Gemeiner Speckkäfer - Bekämpfen: Liegt ein Befall mit dem Gemeinen Speckkäfer vor, so muss zunächst die Befallsursache geklärt werden. Dann müssen die Entwicklungsstätten der Larven ausfindig gemacht und beseitigt werden. Problematisch ist bei der Bekämpfung von Dermestes lardarius, dass sich die Larven zur Verpuppung in unzugängliche Hohlräume zurückziehen oder sich sogar in Materialien wie Holz oder Kork einbohren können. Daher sind die Puppen des Gemeinen Speckkäfers praktisch nicht zu bekämpfen.
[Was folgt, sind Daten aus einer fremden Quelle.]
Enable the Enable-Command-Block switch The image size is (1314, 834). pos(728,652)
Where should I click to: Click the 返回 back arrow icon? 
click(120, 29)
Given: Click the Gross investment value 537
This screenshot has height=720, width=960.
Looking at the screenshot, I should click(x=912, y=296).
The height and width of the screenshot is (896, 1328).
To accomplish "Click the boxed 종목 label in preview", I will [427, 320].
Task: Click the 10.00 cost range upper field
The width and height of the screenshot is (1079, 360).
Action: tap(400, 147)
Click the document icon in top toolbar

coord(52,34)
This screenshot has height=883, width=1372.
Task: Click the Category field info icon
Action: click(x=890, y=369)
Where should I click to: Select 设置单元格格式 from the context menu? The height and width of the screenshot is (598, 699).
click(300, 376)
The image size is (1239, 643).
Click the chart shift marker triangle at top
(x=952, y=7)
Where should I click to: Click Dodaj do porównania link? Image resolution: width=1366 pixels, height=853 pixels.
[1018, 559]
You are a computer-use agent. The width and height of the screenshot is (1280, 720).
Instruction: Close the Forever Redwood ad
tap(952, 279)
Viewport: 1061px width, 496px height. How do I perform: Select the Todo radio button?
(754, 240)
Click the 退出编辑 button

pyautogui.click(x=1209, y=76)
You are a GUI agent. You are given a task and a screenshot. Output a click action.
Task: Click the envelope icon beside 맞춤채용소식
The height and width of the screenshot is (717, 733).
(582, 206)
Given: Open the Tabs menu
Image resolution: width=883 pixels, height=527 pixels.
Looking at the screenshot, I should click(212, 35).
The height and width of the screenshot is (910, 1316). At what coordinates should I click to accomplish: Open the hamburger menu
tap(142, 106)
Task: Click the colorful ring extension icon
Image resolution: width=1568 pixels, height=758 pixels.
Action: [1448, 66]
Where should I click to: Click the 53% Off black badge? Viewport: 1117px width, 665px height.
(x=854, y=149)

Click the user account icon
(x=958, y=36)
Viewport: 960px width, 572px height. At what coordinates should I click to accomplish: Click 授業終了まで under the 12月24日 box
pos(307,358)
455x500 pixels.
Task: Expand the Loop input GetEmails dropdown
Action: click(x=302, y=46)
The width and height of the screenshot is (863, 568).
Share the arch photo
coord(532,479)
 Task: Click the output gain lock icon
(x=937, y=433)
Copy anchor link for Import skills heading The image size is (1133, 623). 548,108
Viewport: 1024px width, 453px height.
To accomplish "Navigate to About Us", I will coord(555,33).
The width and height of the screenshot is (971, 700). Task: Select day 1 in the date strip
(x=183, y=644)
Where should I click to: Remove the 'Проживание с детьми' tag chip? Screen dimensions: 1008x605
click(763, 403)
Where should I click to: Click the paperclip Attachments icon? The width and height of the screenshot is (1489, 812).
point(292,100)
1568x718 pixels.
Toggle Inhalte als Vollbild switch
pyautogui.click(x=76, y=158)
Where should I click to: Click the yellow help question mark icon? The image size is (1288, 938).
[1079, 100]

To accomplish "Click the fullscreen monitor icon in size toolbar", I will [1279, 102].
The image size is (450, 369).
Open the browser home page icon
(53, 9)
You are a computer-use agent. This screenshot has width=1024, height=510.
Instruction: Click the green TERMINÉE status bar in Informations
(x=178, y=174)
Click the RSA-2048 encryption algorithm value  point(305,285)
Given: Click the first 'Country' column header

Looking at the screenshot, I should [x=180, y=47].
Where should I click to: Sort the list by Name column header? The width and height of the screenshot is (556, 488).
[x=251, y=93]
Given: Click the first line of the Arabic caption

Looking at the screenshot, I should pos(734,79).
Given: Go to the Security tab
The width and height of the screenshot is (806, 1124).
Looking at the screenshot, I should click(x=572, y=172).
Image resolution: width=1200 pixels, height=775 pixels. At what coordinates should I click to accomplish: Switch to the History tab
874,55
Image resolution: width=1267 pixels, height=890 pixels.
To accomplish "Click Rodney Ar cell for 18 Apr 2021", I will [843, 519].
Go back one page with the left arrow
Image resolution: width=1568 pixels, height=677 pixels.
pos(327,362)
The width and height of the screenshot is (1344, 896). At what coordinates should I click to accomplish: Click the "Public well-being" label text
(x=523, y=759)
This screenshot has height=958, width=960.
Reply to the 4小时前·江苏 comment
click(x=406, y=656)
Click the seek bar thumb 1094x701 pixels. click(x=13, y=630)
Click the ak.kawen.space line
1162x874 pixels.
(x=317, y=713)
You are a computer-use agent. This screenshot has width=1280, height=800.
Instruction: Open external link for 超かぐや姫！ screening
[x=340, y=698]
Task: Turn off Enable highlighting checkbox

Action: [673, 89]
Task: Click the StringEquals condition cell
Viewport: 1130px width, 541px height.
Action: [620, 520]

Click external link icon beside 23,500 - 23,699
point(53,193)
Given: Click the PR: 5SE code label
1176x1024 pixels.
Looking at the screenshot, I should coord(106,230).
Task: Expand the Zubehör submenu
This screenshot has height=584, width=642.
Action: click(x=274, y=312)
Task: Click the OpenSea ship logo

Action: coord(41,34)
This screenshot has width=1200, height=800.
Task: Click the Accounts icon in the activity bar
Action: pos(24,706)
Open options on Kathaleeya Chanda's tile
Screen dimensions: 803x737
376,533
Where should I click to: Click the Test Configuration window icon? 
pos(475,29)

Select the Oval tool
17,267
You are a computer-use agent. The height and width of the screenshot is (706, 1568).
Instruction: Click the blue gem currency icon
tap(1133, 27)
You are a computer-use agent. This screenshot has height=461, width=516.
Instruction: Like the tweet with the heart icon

Erst die ausschlüpfenden Käfer können wieder mit Kontaktinsektiziden wie zum Beispiel Pyrethrum oder Lamda-Cyhalothrin bekämpft werden. Um die Käfer am Ausschlüpfen zu hindern sind auch bauliche Maßnahmen, wie das Verlegen eines dichten Bodens (Laminat, PVC), geeignet.